BACKGROUND: Hemophilia A and B are sex- linked disorders that are due to respective deficiencies of clotting factors VIII and IX. Because hemophilia is life-long and life-threatening bleeding disorder, comprehensive care is very important and a lot of medical resources are required. We analyzed the status of Korean hemophiliacs to promote the comprehensive care of hemophilia and to utilize the limited medical resources appropriately.
METHODS
We evaluated the past medical history for the 1,335 hemophilia patients who were registered in the Korea Hemophilia Foundation (KHF) from February 1991 to June 1999. Coagulation factor assay, viral studies, liver function tests and radiologic examination for orthopedic sequales were also performed.
RESULTS
Of the total patients, hemophilia A and B were 1,142 cases (85.5%) and 193 cases (14.5%), respectively.

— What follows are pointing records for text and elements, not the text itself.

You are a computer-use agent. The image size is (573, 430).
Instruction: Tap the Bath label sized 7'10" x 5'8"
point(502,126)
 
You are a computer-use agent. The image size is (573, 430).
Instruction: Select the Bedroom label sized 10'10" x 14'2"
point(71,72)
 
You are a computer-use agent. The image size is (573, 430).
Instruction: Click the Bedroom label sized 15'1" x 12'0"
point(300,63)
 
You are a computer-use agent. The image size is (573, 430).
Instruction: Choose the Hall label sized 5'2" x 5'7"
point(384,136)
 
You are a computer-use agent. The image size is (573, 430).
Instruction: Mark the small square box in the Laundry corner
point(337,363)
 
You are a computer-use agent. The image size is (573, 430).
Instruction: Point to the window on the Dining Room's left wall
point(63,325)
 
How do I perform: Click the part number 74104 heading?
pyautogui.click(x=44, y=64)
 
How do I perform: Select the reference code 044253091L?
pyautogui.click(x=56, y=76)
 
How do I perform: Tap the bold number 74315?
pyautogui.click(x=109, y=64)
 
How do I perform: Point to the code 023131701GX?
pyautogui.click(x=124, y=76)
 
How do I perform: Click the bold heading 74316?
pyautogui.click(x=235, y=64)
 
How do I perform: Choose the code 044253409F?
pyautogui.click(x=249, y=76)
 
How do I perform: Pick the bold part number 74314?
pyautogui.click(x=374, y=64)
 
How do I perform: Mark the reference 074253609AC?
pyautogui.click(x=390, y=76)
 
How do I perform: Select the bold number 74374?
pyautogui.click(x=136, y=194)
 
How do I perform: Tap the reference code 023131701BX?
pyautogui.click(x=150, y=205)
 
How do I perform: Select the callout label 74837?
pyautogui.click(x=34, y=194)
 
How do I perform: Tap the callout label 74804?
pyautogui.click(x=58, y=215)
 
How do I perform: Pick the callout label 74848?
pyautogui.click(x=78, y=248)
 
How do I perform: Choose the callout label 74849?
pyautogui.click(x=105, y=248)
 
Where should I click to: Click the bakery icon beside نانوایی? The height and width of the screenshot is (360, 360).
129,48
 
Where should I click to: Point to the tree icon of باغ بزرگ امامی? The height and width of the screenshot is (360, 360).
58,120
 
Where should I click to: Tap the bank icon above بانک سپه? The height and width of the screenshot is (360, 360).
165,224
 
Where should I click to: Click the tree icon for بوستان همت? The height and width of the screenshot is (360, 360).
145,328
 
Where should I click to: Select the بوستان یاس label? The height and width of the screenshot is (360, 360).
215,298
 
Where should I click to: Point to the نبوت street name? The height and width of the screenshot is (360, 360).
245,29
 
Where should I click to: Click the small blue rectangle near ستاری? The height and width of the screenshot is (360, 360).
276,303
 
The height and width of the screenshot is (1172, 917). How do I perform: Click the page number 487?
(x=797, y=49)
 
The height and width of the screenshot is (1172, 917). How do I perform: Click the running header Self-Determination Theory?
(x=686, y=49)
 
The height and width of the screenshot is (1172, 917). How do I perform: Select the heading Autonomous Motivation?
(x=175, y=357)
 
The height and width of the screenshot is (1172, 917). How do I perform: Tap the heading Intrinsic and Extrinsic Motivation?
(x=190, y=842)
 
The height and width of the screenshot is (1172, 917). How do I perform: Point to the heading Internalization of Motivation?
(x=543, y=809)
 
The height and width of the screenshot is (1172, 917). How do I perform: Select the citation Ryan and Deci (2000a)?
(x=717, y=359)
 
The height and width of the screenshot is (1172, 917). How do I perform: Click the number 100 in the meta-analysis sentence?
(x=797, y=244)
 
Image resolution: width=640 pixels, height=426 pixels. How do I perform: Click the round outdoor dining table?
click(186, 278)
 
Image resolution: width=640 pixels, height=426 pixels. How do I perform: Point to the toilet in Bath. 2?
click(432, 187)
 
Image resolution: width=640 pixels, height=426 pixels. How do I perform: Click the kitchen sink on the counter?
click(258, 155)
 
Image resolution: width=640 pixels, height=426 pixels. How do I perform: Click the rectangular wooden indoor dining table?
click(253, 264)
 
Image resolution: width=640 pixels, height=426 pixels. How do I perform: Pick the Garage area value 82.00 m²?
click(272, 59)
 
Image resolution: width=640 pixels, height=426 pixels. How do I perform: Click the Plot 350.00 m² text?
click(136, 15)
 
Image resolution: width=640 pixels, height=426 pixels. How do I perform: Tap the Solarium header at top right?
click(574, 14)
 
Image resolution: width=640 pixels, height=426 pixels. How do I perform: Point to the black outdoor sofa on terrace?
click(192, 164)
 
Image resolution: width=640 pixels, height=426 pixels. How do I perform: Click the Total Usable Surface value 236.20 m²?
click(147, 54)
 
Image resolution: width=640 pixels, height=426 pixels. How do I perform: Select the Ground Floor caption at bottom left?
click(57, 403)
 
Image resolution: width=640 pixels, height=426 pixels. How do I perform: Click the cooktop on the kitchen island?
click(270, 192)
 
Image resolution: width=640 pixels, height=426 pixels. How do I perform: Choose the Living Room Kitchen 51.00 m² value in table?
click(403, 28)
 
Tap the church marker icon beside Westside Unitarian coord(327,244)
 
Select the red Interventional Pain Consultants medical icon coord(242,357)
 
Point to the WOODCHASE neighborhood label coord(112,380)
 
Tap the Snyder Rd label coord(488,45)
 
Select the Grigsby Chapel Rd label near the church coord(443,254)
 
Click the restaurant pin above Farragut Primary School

Severe cases were 892 (66.8%), moderate 344 (25.8%) and mild 90 (6.7%). Their ages ranged from 7 months to 81 years and the median age was 18 years and 11 months. The number of patients diagnosed under 1 year old was 365 (28.5%). The family history of hemophilia was revealed in 55.4% of patients. 1,144 cases (90.7%) of 1,261 hemophiliacs experienced hemarthrosis, 61.9% epistaxis, 41.2% hematuria, 32.5% gastrointestinal hemorrhage and 15.4% intracranial hemorrhage. 217 cases (25.0%) of 868 severe patients bled over four times a month. Annual usage of factor concentrates per one patient in 1998 was average 44,306 IU/year. Average yearly usage of factor concentrates per kilogram body weight was 1,018 IU/kg/ year. Home treatment program was introduced to 59.2% of patients. Chronic hemophilic arthropathies were recognized in 791 cases (69.9%) of 1,131 patients. The frequencies of inhibitor development in hemophilia A and B were 5.1% and 4.3%, respectively. The prevalence of anti-HCV positivity was 48.9%, HBsAg positivity, 3.7% and anti-HIV positivity, 1.6%.
CONCLUSION
The national registries and surveillance systems for hemophilia should be more firmly established to achieve comprehensive care of hemophilia and utilize the limited medical resources appropriately.